## [What you are asked to do]
All of the data, except its images, should be set down exactly as it appears.

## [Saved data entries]
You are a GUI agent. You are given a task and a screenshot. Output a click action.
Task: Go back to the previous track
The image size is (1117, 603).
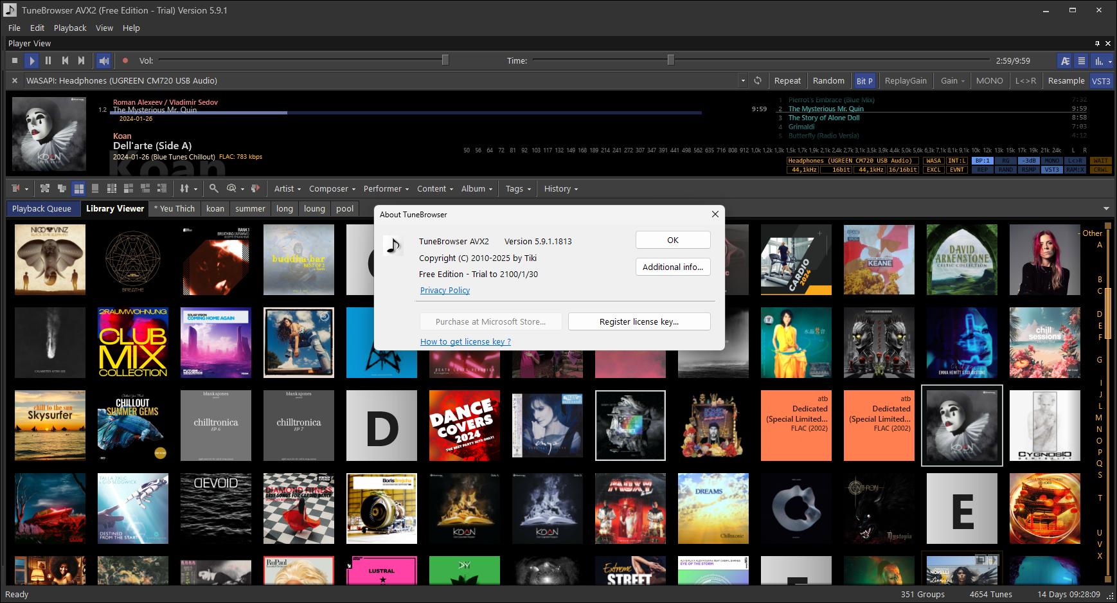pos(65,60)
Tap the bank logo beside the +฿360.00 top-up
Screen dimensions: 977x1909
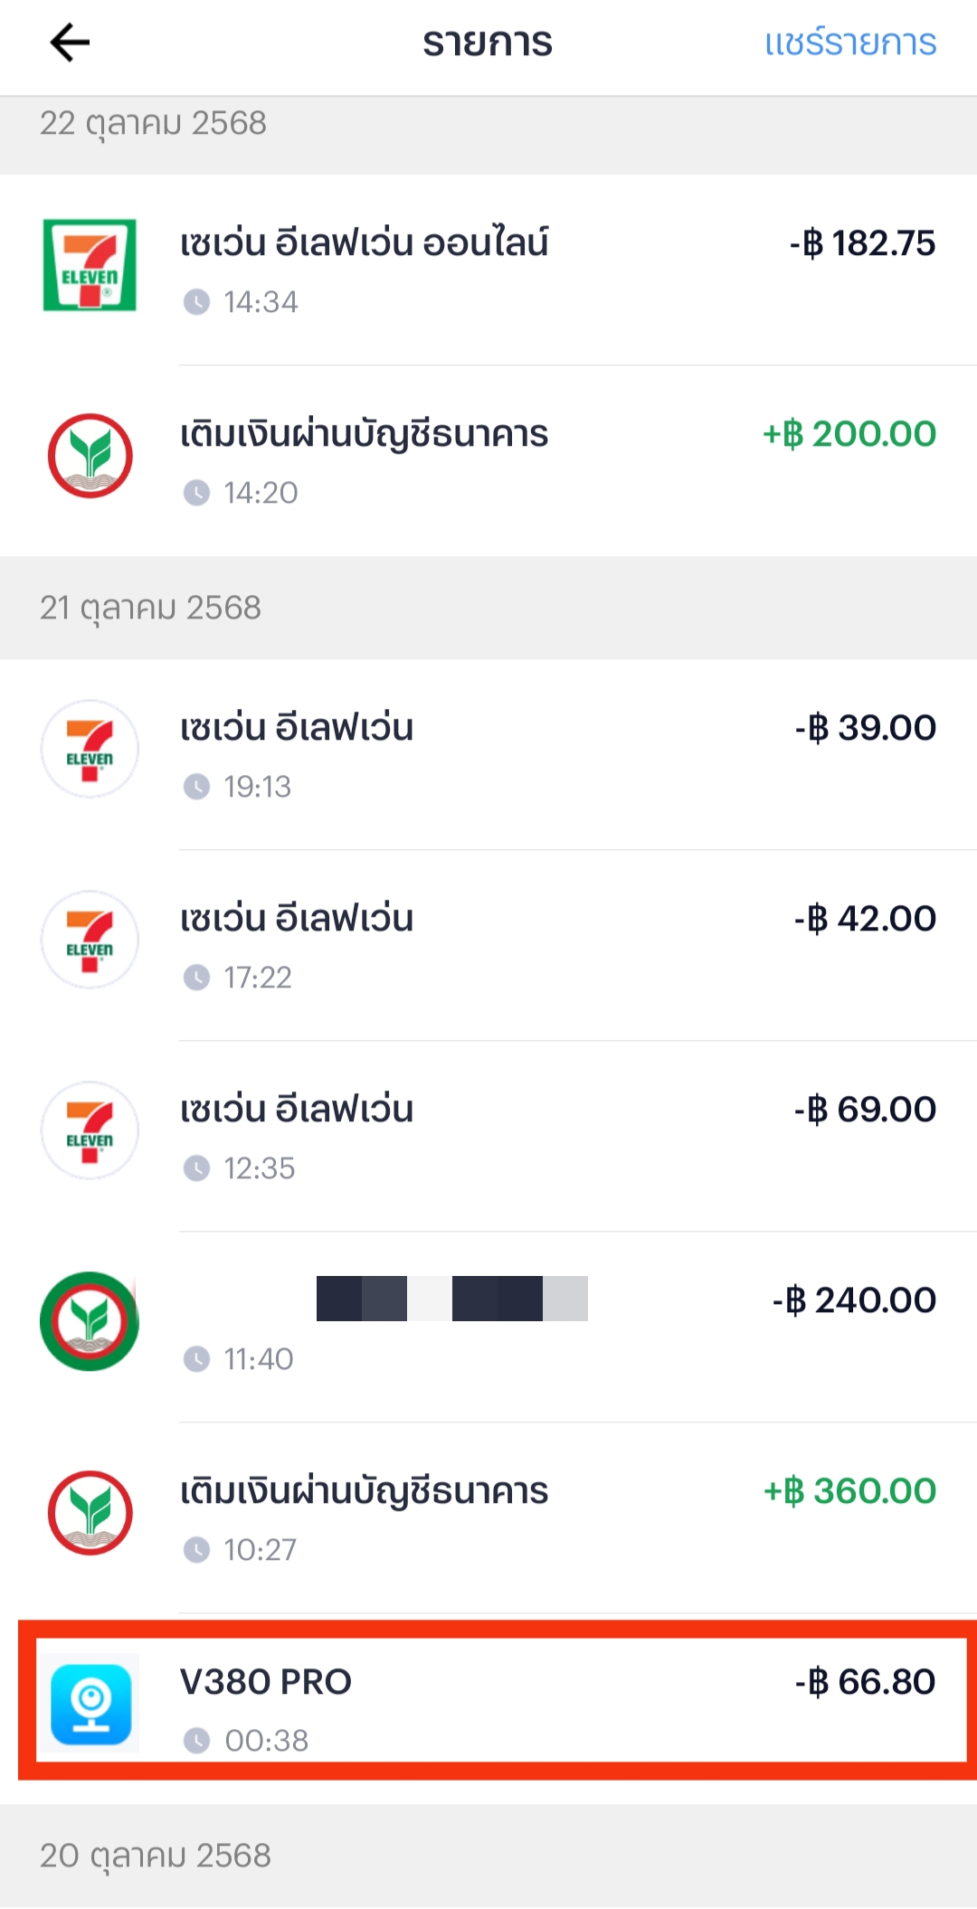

## [Your solution]
You are a GUI agent. You are given a task and a screenshot. Output a click action.
Task: Go back to the previous track
The image size is (1117, 603).
pos(65,60)
Tap the bank logo beside the +฿360.00 top-up
Screen dimensions: 977x1909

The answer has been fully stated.